In this lesson we learn about datasets. How to create and manipulate it.
Remember: In this lesson, all R code is below the R Source button, while the output is hidden. To see it you will need to click on the green “R Output” button. At the bottom of the page, you will find a bar which allows you to change the theme of the webpage (changing colors and format) so it can easily adapt to your system and preferences. There you also find “Code highlighting” which changes how R code is displayed to you, and Toggle R code and Figures.

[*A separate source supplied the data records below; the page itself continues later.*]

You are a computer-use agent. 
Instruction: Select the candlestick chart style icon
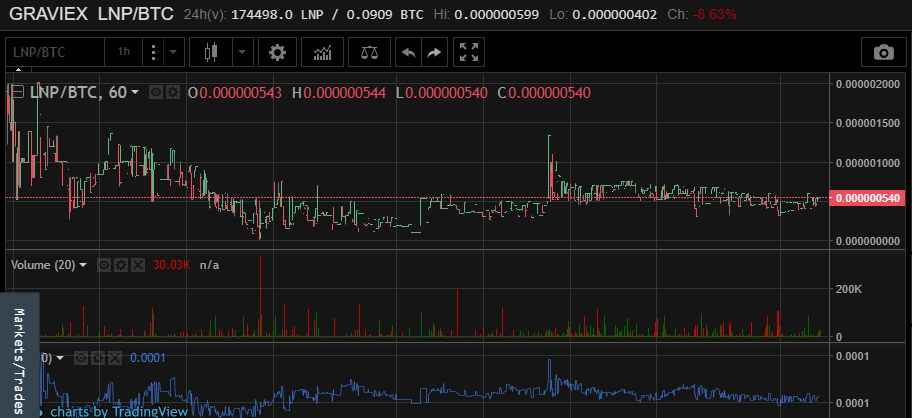(x=210, y=52)
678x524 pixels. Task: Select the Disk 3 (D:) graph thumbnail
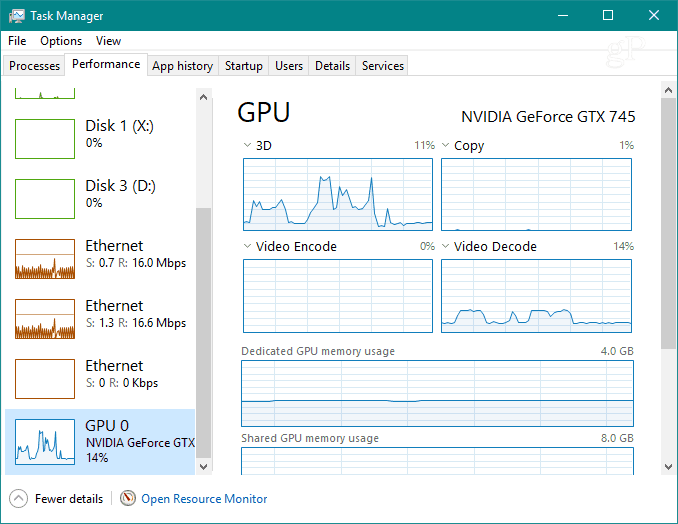coord(45,199)
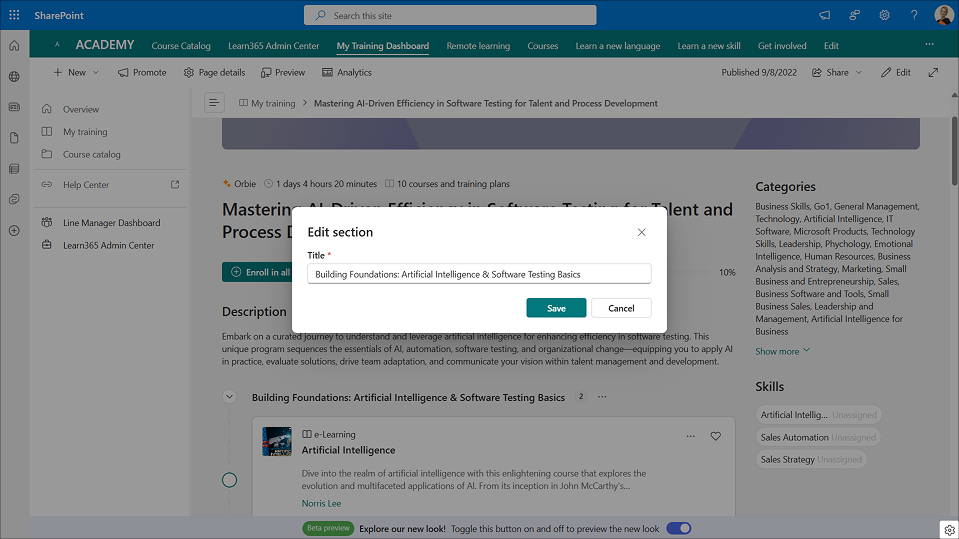This screenshot has width=959, height=539.
Task: Open the SharePoint app launcher waffle icon
Action: coord(14,15)

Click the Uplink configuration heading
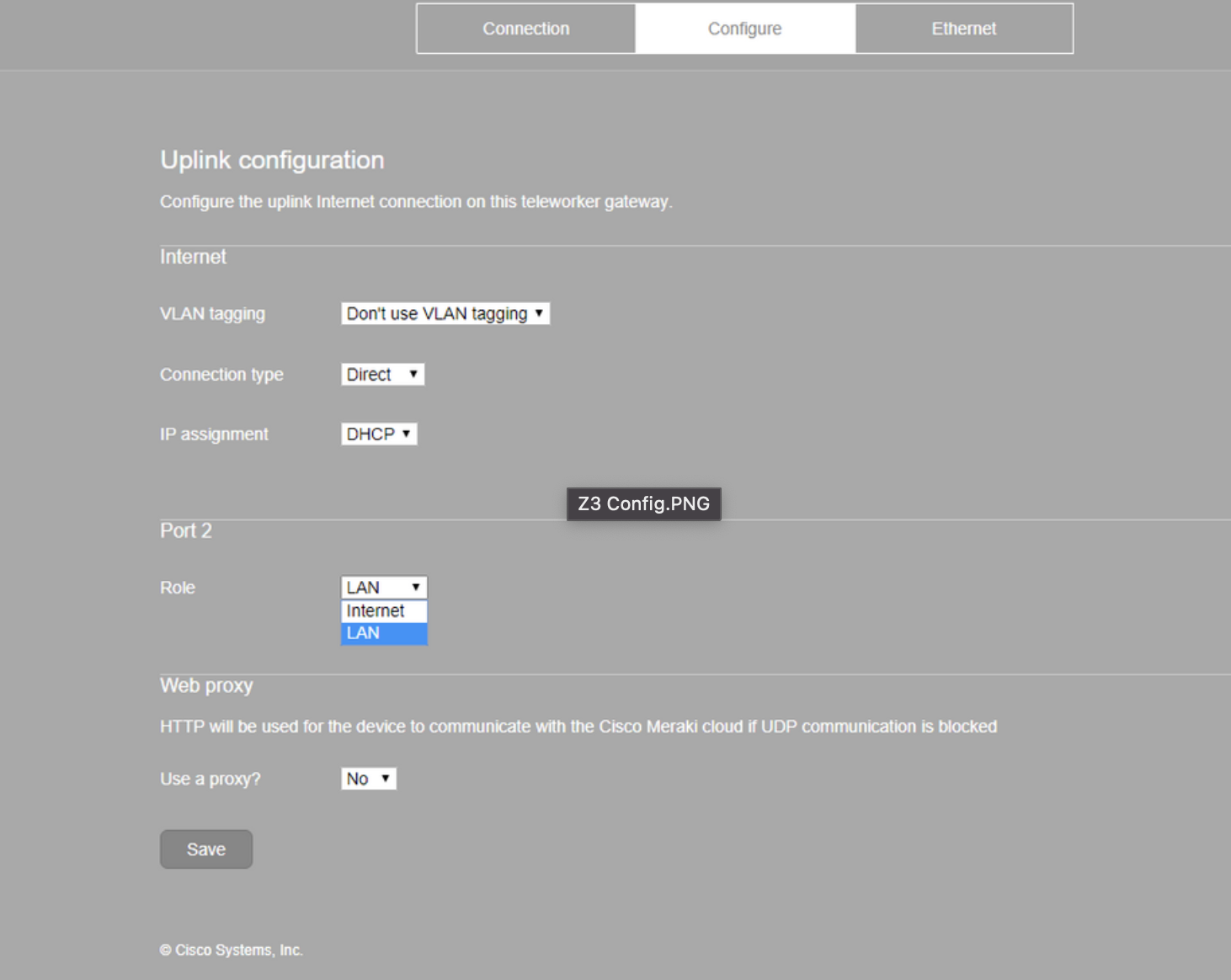click(272, 159)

Often it is useful to learn how to create a dataset in R. Above we created one, which we will reproduce the code here. A dataset can be created in R with the function data.frame(), and we fill it with the variables we would like to create. We conveniently named our dataset data. Note that after we specified the function data.frame(), we can give each of the variables its own name. After that, we assign to that name our wanted values.
We use set.seed() because it is a function in R that allows all ‘pseudo-random’ functions in R to yield the same results in different computers. It has the purpose of reproducibility. Otherwise, all of you would have different values for the pseudo-random values. Cool, right?
set.seed(1234)
data <- data.frame(
Names = c("Alan", "Brian", "Carlos", "Dalton", "Ethan",
"Flora", "Gaia", "Helen", "Ingrid", "Jennifer"),
Age = rpois(10, 30),
Height = rnorm(10, 170, 10),
Weight = rnorm(10, 70, 15),
Gender = gl(2, 5, labels = c("Male", "Female")),
Courses = rpois(10, 2)
)
Now, we print our dataset in the R console with the function print()
print(data)
data
We can also print only the first three observations, to inspect big datasets.
head(data, 3)
Or alternatively, we can also print the last 4 rows to see whether we created the data well.
tail(data, 4)
Importantly, you can explore your data in a new window with the command View(). Note that there are two buttons on the left hand side: one which will pop-up the data in a new window, and the other that you can use to filter the cases you are interested in inspecting.
View(data)
Important note. All variables must have the same number of observations. In our case, 10. If I put one less name (I forgot to include Jennifer) it would give an error and the dataset would not be created. For example, in that case the following error would be returned:
Error in data.frame(Names = c(“Alan”, “Brian”, “Carlos”, “Dalton”, “Ethan”, : arguments imply differing number of rows: 9, 10
R is telling you where specifically - out of all your variables - the error is occurring , and also, its reason: “arguments imply differing number of rows: 9, 10”. In my eyes, it even gives you the solution: There are nine rows, but we need 10 to make it work.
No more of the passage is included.